Source passage:
···

Design/methodology/approach
The authors deploy a longitudinal case study which ran from 2003-2011. Data was collected via observations, semi-structured interviews and through extensive literature reviews.
Findings
Via this longitudinal case study, the authors illustrate that the antecedents of deinstitution can lie in the ways by which an institution is established. In doing so, they highlight the paradoxical role potentially played by institutional entrepreneurs in that they can (unwittingly) operate as agents of institutionalisation and deinstitutionalisation. Their study suggests that the higher the performance imperative within a field, the more likely the institution as a generic concept will be deinstitutionalised and the more likely to be appropriated and customised in order to gain inimitability and thus competitive advantage. Finally, the authors make an additional contribution by integrating the affective aspects of institutional work to their analyses; stressing the role played by emotions.
Research limitations/implications
As with many case studies, the ability to generalise from one case, however detailed, is limited. However, it provides evidence as to the paradoxical role that can be played by institutional entrepreneurs – especially in highly competitive environments.

···

Screenshot grounding data:

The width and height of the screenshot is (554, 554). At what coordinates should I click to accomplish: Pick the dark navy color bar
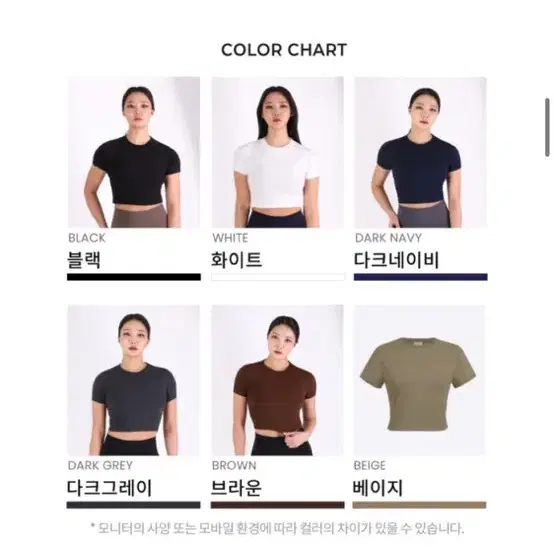point(421,277)
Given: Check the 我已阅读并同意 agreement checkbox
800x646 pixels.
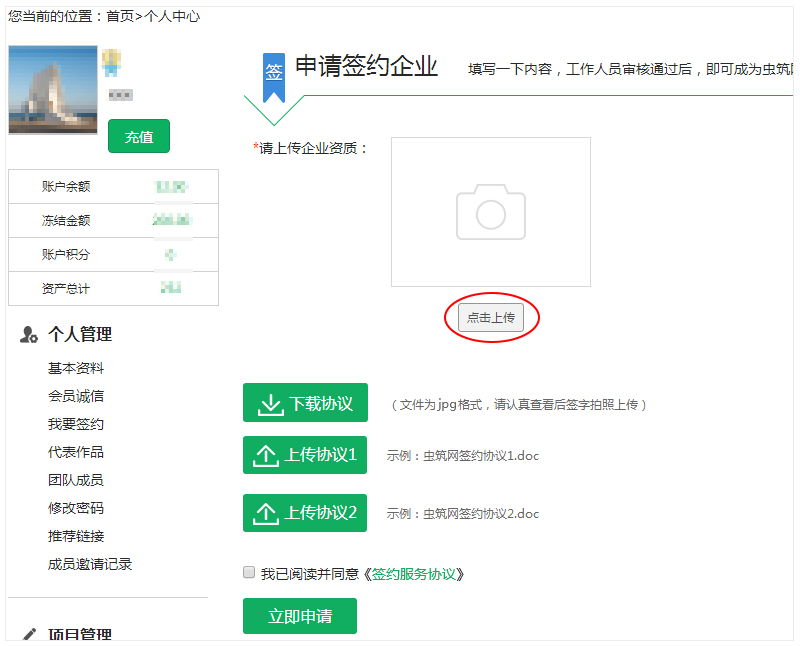Looking at the screenshot, I should tap(248, 571).
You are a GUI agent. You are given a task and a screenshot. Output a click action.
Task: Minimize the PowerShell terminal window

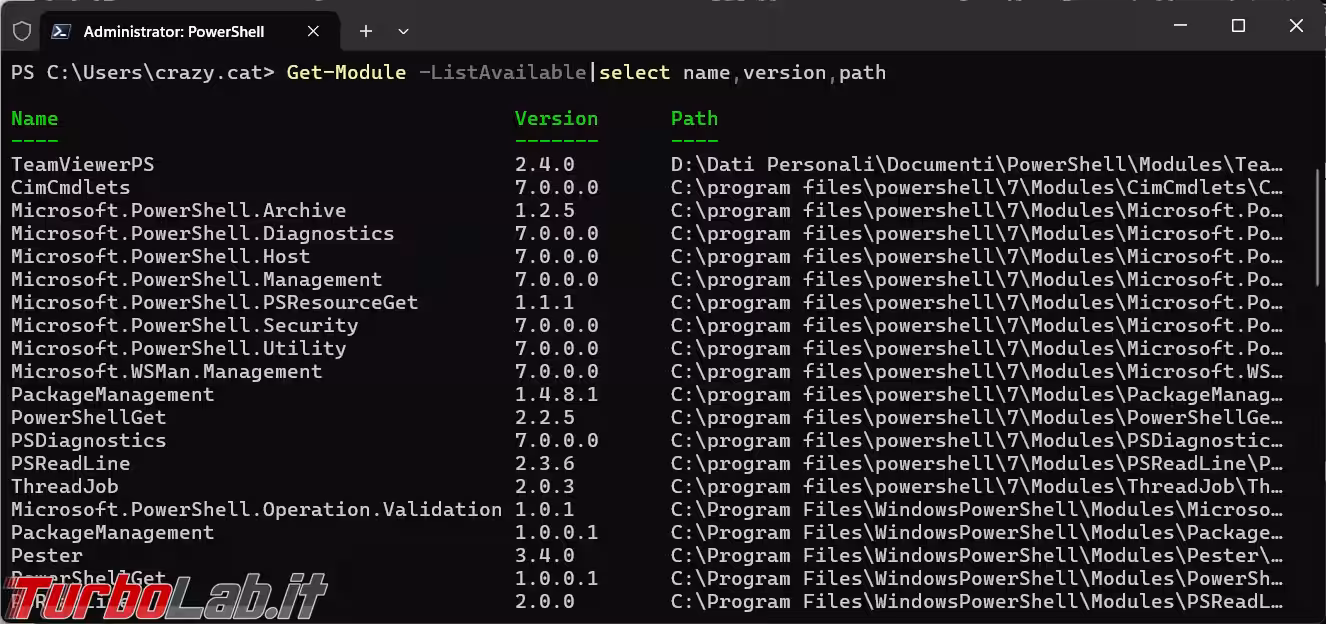pyautogui.click(x=1180, y=27)
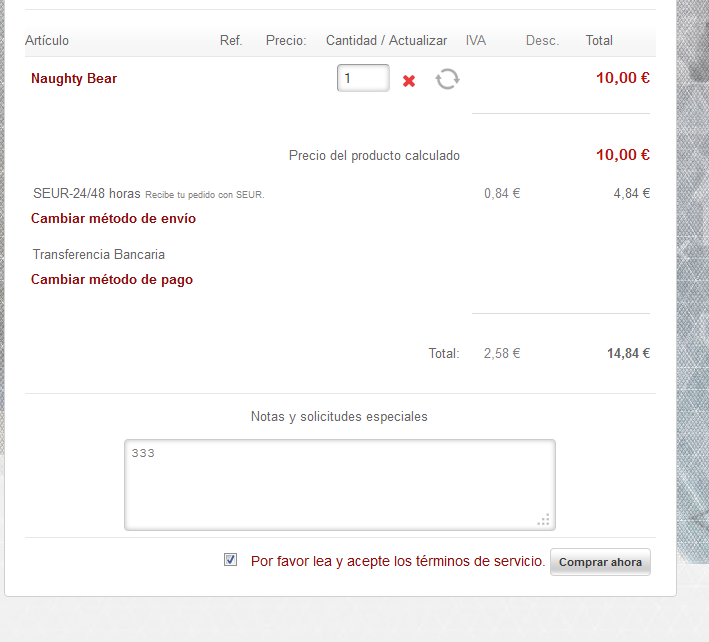
Task: Click the Total column header
Action: tap(599, 41)
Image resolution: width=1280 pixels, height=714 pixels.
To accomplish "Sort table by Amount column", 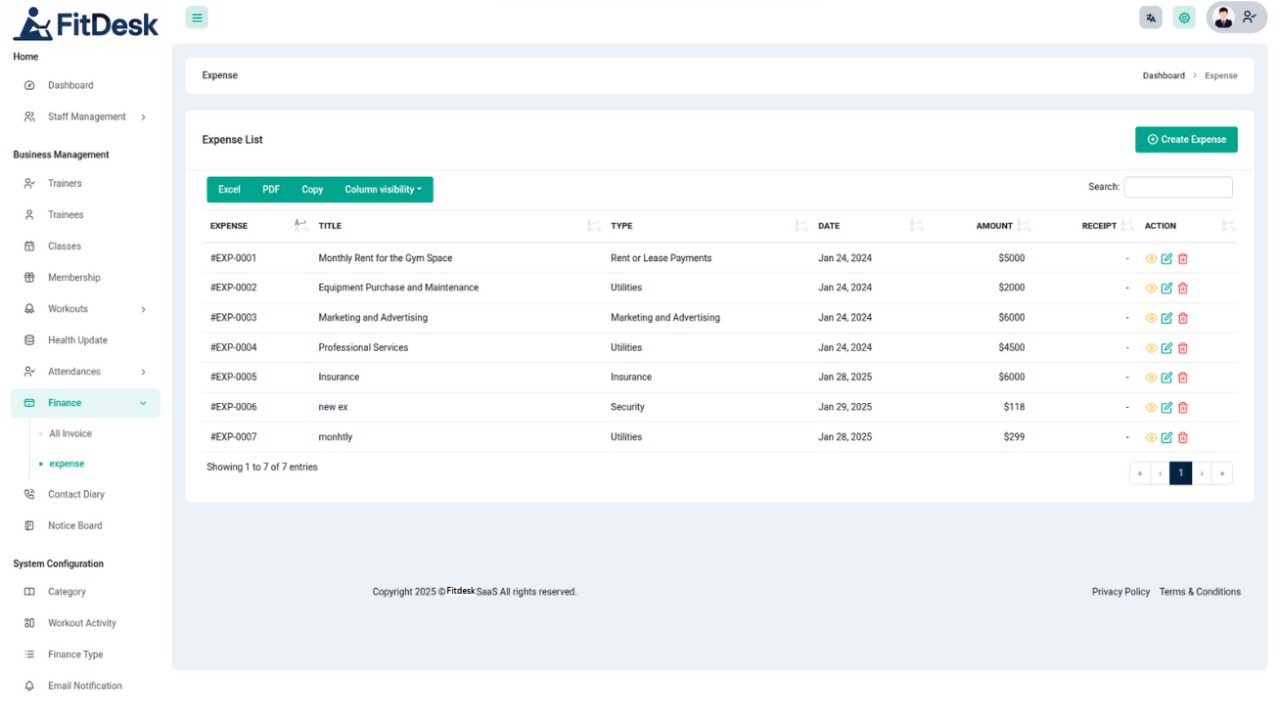I will pos(994,226).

···

Exercise goal:
Answer these questions using the research abstract:
1. Over what years did the longitudinal case study run?
2. By what three means was the data collected?
3. What limitation do the authors name for their study?
This listing comes from a separate source, unrelated to the research abstract.

Response below:
1. From 2003 to 2011.
2. Through observations, semi-structured interviews, and extensive literature reviews.
3. As with many case studies, the ability to generalize from one case, however detailed, is limited.